Here's a function that takes a speed ratio as a parameter and returns time to reach 100 kph.


In [48]:
def time_to_speed(speed_ratio, params):
    """Computes times to reach 100 kph.
    
    speed_ratio: ratio of wheel speed to motor speed
    params: Params object
    
    returns: time to reach 100 kph, in seconds
    """
    params = Params(params, speed_ratio=speed_ratio)
    system = make_system(params)
    system.set(unit_rr = 1 * N / kg)
    
    results, details = run_ode_solver(system, slope_func3, events=event_func)
    t_final = get_last_label(results)
    a_initial = slope_func(system.init, 0, system)
    return t_final

We can test it with the default ratio:


In [49]:
time_to_speed(13/60, params)


Out[49]:
2.0646544476416953

Now we can try it with different numbers of teeth on the motor gear (assuming that the axle gear has 60 teeth):


In [50]:
for teeth in linrange(8, 18):
    print(teeth, time_to_speed(teeth/60, params))


8 1.3230554808694261
9 1.4683740716590767
10 1.6154033363003908
11 1.763893473709603
12 1.913673186217739
13 2.0646544476416953
14 2.216761311453768
15 2.369962929121199
16 2.5242340753735495
17 2.6795453467447845

Wow! The speed ratio has a big effect on the results. At first glance, it looks like we could break the world record (1.513 seconds) just by decreasing the number of teeth.

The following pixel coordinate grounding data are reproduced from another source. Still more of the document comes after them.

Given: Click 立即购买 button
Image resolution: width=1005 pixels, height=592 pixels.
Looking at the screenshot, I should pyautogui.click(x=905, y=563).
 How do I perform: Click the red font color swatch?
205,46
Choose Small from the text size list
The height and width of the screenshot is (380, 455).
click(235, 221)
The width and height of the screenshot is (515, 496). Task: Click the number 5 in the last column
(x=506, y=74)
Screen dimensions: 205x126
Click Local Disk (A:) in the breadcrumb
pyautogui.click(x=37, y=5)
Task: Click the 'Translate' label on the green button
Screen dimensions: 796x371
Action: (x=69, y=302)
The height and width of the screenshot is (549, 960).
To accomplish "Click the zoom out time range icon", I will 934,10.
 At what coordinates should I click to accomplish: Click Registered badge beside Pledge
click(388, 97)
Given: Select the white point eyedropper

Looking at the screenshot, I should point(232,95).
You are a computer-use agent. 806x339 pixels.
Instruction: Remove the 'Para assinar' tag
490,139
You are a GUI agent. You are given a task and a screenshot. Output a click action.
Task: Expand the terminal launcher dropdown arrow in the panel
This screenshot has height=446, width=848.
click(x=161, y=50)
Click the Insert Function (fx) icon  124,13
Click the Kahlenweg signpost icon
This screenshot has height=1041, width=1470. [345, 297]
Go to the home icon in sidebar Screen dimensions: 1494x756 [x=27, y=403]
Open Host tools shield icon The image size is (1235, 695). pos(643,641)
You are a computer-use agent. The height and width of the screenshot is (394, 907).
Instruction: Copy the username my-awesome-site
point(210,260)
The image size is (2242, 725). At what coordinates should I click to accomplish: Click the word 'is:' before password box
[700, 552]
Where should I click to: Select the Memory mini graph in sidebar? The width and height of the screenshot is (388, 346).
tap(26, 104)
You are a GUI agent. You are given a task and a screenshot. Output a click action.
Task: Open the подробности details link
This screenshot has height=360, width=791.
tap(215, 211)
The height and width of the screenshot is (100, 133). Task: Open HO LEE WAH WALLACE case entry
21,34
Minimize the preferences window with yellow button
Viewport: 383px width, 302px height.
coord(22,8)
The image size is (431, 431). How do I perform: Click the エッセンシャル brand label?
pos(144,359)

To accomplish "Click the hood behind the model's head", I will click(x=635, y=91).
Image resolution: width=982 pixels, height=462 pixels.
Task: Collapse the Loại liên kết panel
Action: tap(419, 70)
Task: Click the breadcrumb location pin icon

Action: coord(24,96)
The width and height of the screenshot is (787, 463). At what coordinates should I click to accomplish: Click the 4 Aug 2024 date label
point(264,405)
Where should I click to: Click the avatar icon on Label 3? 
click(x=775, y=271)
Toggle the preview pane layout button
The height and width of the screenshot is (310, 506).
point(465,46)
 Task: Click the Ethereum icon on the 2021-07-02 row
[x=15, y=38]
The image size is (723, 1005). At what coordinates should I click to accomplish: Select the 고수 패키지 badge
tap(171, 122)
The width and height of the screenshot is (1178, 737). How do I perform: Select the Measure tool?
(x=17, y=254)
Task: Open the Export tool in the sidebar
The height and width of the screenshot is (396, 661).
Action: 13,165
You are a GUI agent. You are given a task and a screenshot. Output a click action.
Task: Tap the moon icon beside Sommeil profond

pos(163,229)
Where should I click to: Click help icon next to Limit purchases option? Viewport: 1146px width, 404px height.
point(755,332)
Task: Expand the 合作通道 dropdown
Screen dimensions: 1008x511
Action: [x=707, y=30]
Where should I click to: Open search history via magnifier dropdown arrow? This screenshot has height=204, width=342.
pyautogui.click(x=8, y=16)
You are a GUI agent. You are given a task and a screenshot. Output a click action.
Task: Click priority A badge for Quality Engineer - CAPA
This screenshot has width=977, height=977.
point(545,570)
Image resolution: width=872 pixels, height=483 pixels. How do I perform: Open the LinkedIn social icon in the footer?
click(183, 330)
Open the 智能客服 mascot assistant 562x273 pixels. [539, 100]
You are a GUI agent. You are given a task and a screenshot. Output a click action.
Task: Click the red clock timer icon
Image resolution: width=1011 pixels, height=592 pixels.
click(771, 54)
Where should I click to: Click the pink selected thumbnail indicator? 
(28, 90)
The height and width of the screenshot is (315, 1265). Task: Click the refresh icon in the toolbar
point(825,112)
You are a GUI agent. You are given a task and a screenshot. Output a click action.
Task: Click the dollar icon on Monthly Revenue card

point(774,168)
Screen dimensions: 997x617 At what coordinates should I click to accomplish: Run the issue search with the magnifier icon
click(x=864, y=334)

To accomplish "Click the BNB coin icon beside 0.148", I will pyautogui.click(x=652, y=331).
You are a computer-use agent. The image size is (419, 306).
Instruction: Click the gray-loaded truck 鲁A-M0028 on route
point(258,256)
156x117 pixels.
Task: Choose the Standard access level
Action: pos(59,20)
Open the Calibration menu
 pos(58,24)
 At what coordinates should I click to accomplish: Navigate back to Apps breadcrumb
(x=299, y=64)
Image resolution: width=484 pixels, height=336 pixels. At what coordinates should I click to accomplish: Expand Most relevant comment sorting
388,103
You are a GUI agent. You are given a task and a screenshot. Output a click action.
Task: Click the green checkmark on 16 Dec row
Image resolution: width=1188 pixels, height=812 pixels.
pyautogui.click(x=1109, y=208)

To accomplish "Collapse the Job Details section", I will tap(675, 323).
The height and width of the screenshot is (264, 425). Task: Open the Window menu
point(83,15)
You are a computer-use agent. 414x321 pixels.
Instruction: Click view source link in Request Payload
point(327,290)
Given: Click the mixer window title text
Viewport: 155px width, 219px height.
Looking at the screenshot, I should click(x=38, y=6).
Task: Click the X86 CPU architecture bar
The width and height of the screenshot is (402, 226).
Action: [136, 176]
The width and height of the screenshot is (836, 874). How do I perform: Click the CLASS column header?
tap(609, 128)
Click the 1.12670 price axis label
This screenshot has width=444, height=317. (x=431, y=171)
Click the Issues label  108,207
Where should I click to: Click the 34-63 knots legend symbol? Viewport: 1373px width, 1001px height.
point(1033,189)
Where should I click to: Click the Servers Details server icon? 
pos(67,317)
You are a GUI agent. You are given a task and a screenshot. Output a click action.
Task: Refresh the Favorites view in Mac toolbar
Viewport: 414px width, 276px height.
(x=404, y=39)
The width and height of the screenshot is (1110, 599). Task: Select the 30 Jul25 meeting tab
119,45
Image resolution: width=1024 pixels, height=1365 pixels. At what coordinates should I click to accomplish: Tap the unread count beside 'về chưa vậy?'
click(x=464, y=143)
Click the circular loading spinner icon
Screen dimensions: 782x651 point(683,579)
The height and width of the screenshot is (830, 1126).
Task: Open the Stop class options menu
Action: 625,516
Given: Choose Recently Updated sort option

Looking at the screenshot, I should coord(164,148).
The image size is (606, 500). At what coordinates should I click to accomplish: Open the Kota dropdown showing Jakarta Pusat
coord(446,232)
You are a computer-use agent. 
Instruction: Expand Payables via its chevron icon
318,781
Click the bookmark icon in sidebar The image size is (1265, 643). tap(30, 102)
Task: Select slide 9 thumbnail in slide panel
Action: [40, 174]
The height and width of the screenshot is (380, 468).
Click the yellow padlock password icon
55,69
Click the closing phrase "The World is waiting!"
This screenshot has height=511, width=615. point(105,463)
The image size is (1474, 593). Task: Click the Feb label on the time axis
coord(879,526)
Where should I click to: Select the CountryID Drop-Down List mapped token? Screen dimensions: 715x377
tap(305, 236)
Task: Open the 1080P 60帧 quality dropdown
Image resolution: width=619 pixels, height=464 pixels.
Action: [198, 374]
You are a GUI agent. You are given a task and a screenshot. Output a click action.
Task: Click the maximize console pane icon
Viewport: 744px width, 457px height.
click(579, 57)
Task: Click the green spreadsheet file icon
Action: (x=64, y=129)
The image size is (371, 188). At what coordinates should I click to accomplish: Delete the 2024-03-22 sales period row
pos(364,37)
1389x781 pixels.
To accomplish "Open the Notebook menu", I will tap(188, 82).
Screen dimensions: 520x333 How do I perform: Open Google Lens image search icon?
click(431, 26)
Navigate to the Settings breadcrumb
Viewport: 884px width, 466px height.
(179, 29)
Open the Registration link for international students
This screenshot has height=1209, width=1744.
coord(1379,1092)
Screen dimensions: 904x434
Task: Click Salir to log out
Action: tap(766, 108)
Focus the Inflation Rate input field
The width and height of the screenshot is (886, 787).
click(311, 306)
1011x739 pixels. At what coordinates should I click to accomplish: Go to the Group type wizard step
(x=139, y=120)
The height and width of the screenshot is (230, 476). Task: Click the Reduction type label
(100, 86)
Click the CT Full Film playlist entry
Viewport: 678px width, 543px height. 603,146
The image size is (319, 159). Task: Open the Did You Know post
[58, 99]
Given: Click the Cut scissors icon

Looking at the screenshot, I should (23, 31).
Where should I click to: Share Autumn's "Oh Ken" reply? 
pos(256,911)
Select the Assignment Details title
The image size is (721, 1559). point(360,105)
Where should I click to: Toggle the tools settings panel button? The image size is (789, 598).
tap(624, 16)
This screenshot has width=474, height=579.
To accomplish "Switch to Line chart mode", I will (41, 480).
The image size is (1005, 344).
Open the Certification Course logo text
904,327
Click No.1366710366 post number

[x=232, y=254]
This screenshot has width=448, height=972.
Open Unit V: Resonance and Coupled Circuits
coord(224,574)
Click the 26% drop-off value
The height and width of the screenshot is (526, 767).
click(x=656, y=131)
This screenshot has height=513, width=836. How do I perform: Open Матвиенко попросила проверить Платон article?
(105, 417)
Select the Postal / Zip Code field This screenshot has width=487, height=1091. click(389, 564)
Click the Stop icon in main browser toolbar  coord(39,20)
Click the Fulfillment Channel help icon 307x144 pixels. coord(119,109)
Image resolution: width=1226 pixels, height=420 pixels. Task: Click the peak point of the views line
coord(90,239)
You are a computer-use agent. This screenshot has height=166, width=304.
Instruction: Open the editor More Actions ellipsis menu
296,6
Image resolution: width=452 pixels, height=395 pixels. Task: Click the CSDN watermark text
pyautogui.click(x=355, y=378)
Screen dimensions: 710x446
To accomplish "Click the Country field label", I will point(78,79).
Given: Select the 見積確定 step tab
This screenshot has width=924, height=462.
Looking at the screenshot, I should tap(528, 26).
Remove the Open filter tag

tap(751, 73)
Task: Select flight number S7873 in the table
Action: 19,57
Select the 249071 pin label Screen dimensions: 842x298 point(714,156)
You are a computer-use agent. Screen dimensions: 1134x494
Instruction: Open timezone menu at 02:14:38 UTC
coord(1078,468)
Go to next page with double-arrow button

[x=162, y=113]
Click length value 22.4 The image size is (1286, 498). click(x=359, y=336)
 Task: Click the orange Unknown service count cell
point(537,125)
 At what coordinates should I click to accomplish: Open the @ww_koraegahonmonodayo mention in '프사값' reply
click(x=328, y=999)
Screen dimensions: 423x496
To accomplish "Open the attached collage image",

But before we try it, let's see what effect that has on peak acceleration.


In [51]:
def initial_acceleration(speed_ratio, params):
    """Maximum acceleration as a function of speed ratio.
    
    speed_ratio: ratio of wheel speed to motor speed
    params: Params object
    
    returns: peak acceleration, in m/s^2
    """
    params = Params(params, speed_ratio=speed_ratio)
    system = make_system(params)
    a_initial = slope_func(system.init, 0, system)[1] * m/s**2
    return a_initial

Here are the results:


In [52]:
for teeth in linrange(8, 18):
    print(teeth, initial_acceleration(teeth/60, params))


8 23.076923076923077 meter * newton / kilogram / second ** 2
9 20.51282051282051 meter * newton / kilogram / second ** 2
10 18.46153846153846 meter * newton / kilogram / second ** 2
11 16.783216783216787 meter * newton / kilogram / second ** 2
12 15.384615384615385 meter * newton / kilogram / second ** 2
13 14.201183431952662 meter * newton / kilogram / second ** 2
14 13.186813186813184 meter * newton / kilogram / second ** 2
15 12.307692307692308 meter * newton / kilogram / second ** 2
16 11.538461538461538 meter * newton / kilogram / second ** 2
17 10.85972850678733 meter * newton / kilogram / second ** 2

As we decrease the speed ratio, the peak acceleration increases. With 8 teeth on the motor gear, we could break the world record, but only if we can accelerate at 2.3 times the acceleration of gravity, which is impossible without very sticky ties and a vehicle that generates a lot of downforce.


In [53]:
23.07 / 9.8


Out[53]:
2.354081632653061

These results suggest that the most promising way to improve the performance of the car (for this event) would be to improve traction.